Дайте-ка вспомнить. Я несу стакан – вот так, а потом делаю трюк на каучуковых ногах, продолжая идти и выпивая то, что налито в стакане. На дне остается только здоровый кусок стекла, похожий на лед. Потом я начинаю икать. Я шатаюсь по сцене на своих резиновых ногах и икаю так сильно и громко, что лед все время выпрыгивает из стакана, но всякий раз я подставляю стакан и ловлю его. Потом приступ икоты становится еще сильнее, лед взлетает вверх, я поворачиваюсь, и он падает точно в прореху у меня на заднице. Теперь надо прикинуть..."

При свете звезд, посреди пустынной дороги, посреди пустой, выжженной земли, маленький человечек ходил на полусогнутых ногах, икал и вертелся, держа в руке воображаемый стакан. Икнув особенно громко, он вдруг замер на месте; на лице его застыло удивленное выражение. Он заглянул в стакан, оглядел воображаемую сцену. Льда нет! Удивление постепенно переходило в потрясение, а затем в оцепенение. Он исполнил дикий танец, размахивая руками, а потом неожиданно остановился.
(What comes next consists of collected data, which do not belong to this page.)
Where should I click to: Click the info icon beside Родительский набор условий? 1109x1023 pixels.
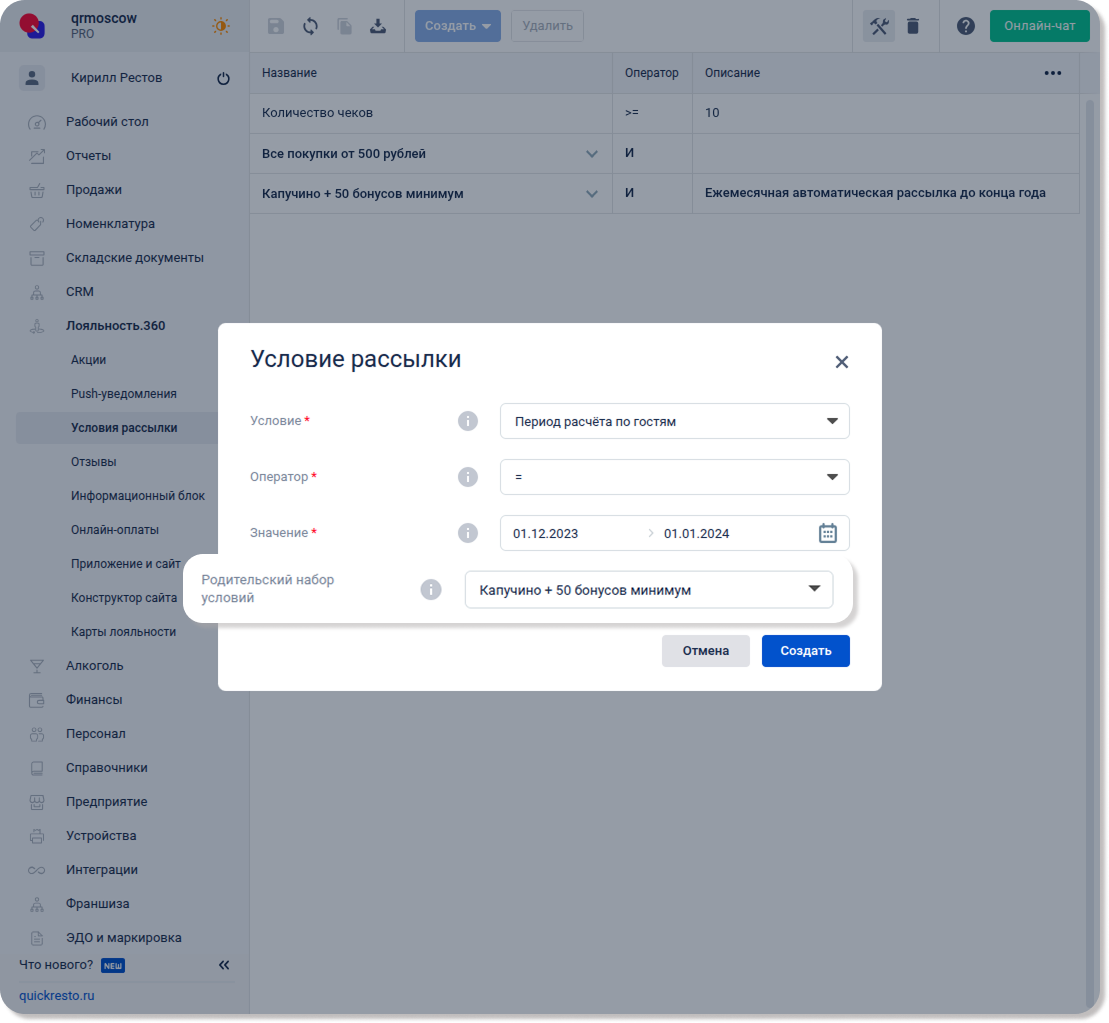point(430,590)
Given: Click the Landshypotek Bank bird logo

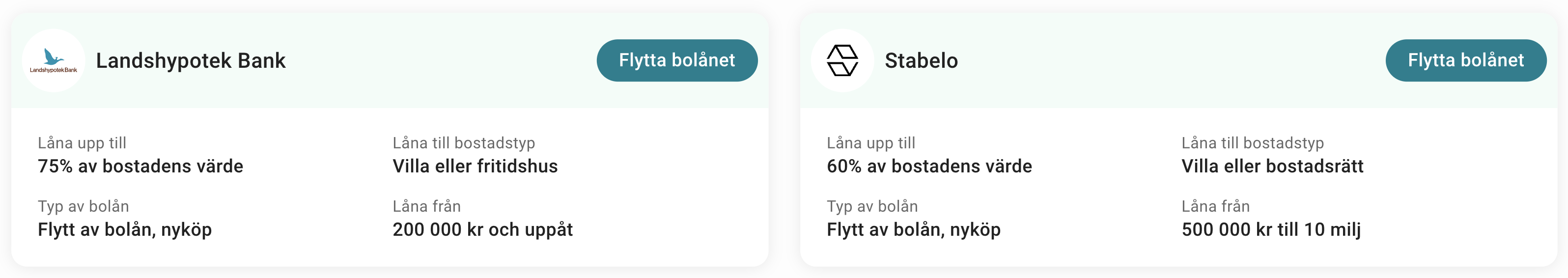Looking at the screenshot, I should [x=54, y=60].
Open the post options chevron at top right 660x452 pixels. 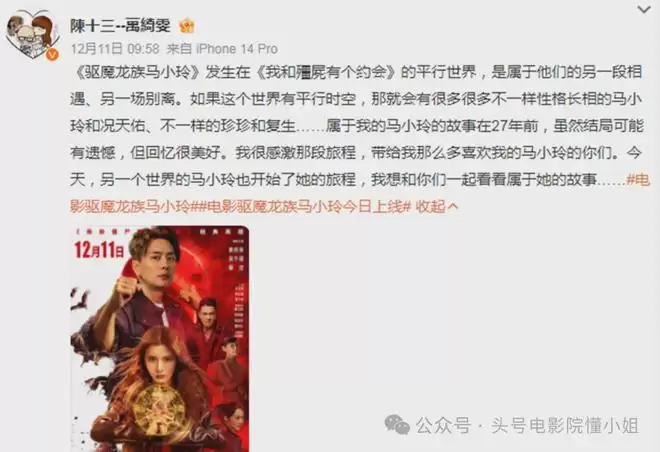pyautogui.click(x=644, y=9)
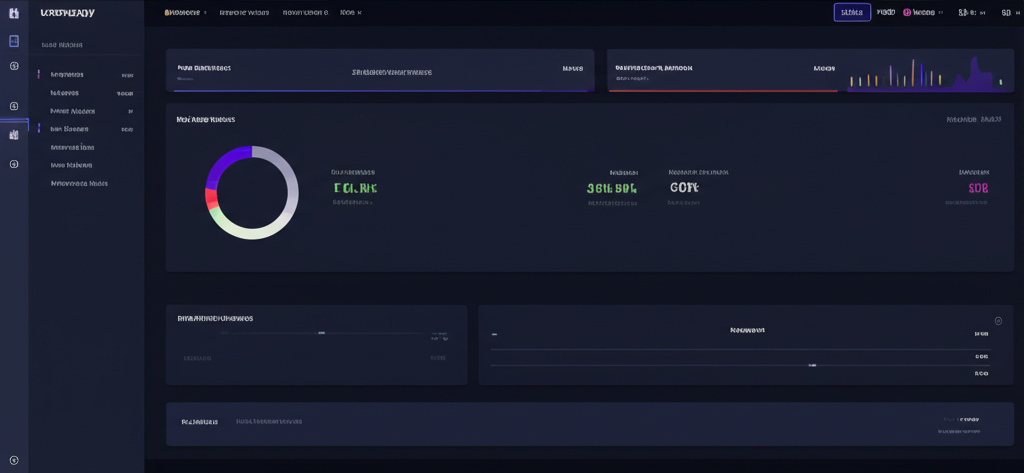Image resolution: width=1024 pixels, height=473 pixels.
Task: Select the third item in the top navigation bar
Action: pyautogui.click(x=305, y=13)

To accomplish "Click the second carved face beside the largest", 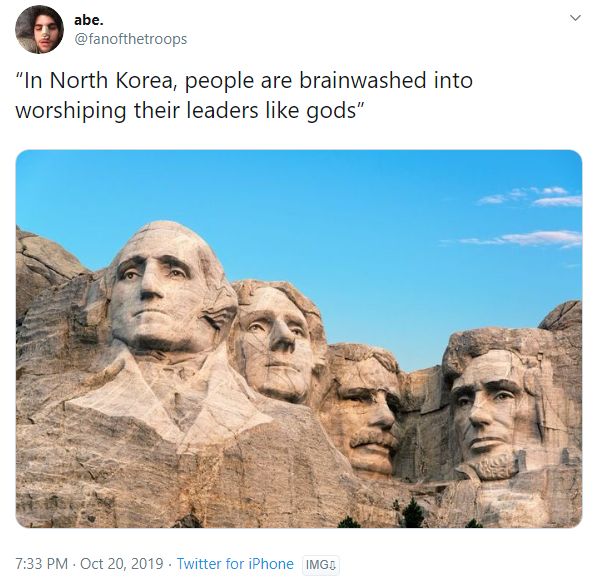I will (x=278, y=341).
Деккер потряс левой рукой, словно пытаясь стряхнуть воду с кончиков пальцев. Тяжело дыша, помассировал онемевшую левую руку. Какое-то время растирал ее, а потом повернулся и зашагал назад, к реке.

Фил шел, высоко поднимая колени и размахивая руками. В ушах у него слышался лишь шорох собственных ног, шуршание материи да долгий, долгий, несмолкающий гул аплодисментов, которыми всякий раз заканчивается его представление.

Глава 15

Линда шла по дороге рядом с Биллом Дэнтоном. Она была благодарна ему за то, что он ничего не говорит, благодарна за то, что он понимает ее без слов. Слабый и теплый ночной ветерок приятно холодил плечи.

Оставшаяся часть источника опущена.